### To do
Which lines in the data below contain the word "This"? Pull each of them out.

⁂

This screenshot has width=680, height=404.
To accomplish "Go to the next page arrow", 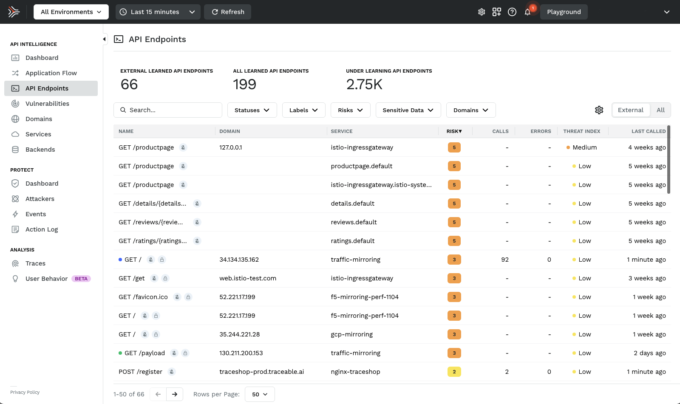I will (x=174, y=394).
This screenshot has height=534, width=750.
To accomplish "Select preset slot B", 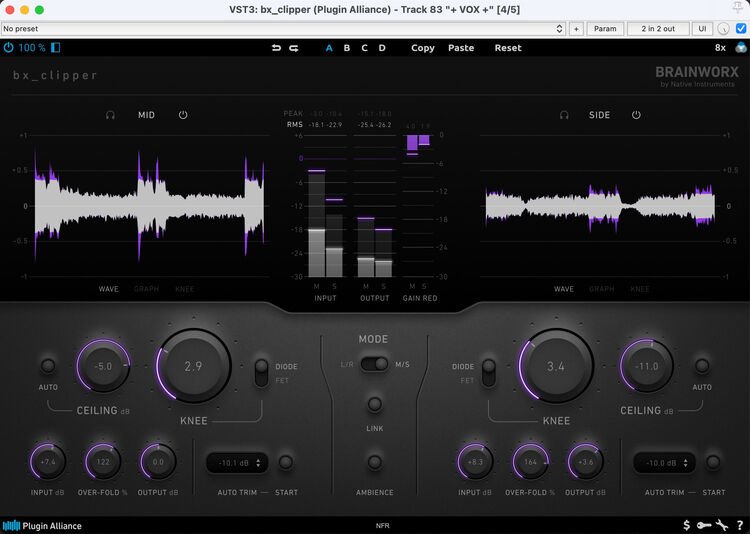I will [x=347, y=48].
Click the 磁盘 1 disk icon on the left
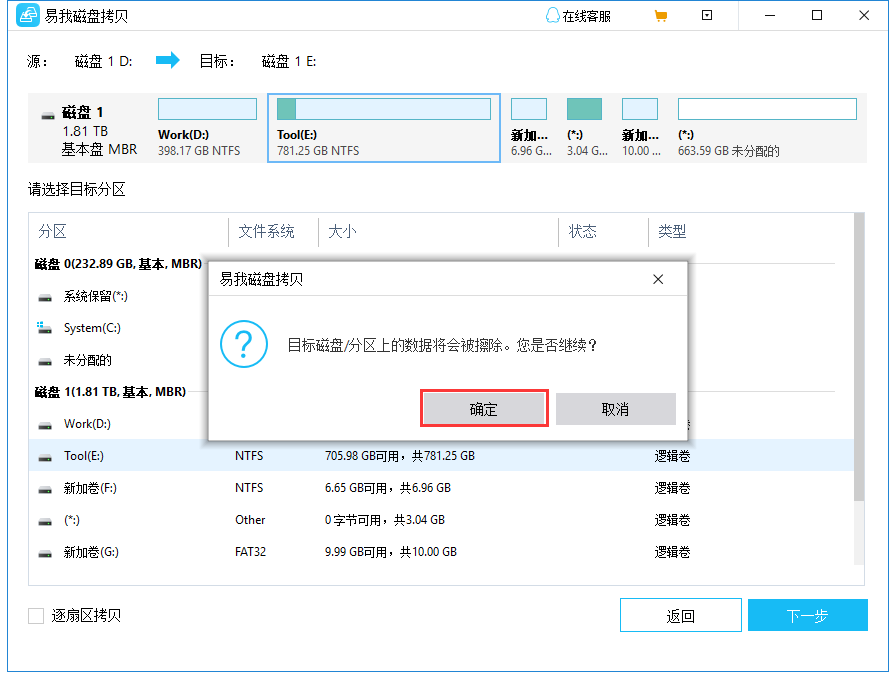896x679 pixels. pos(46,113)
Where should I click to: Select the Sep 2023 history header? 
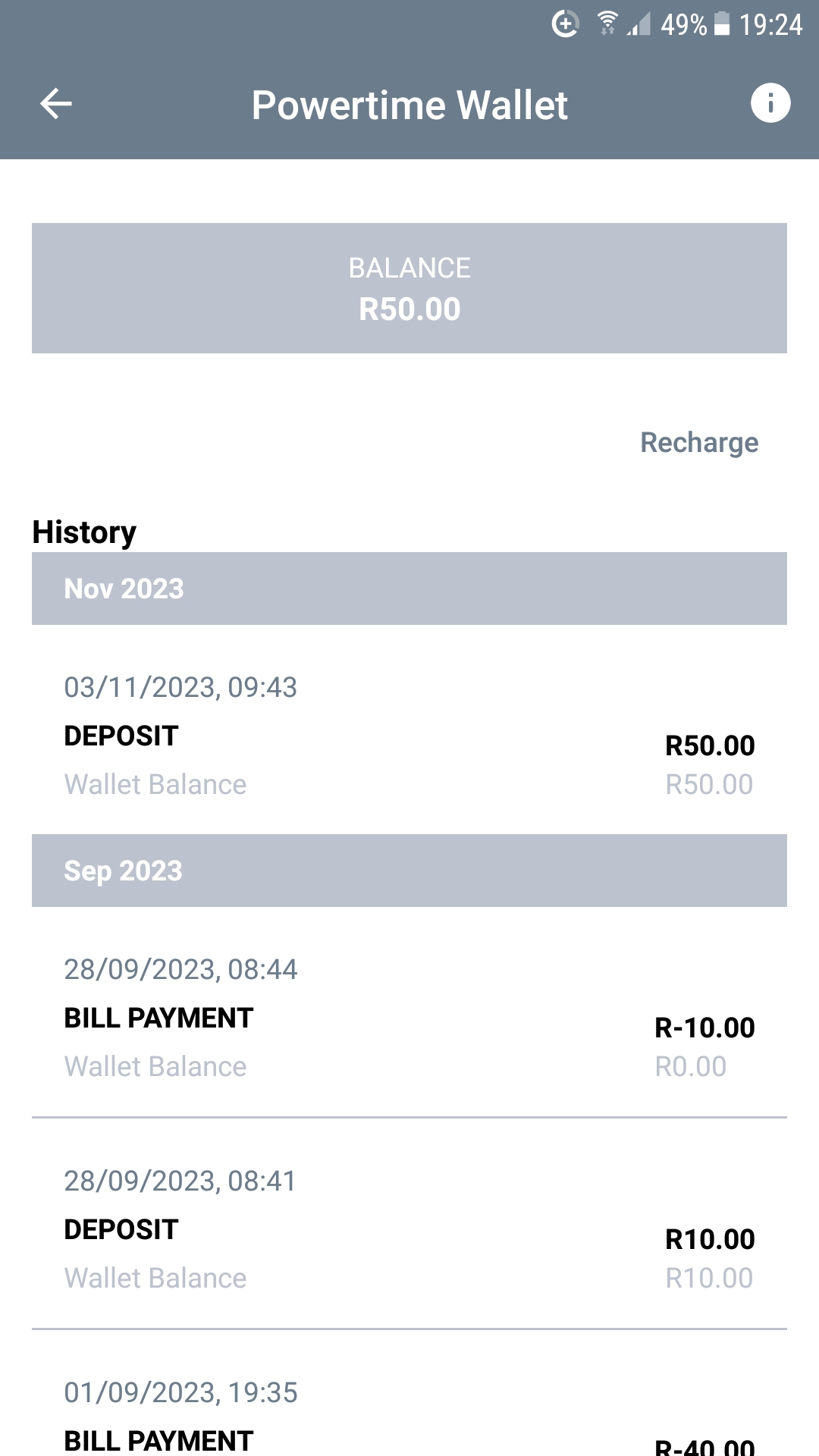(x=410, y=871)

⁂

### Answer space
This screenshot has width=680, height=404.
This screenshot has height=534, width=750.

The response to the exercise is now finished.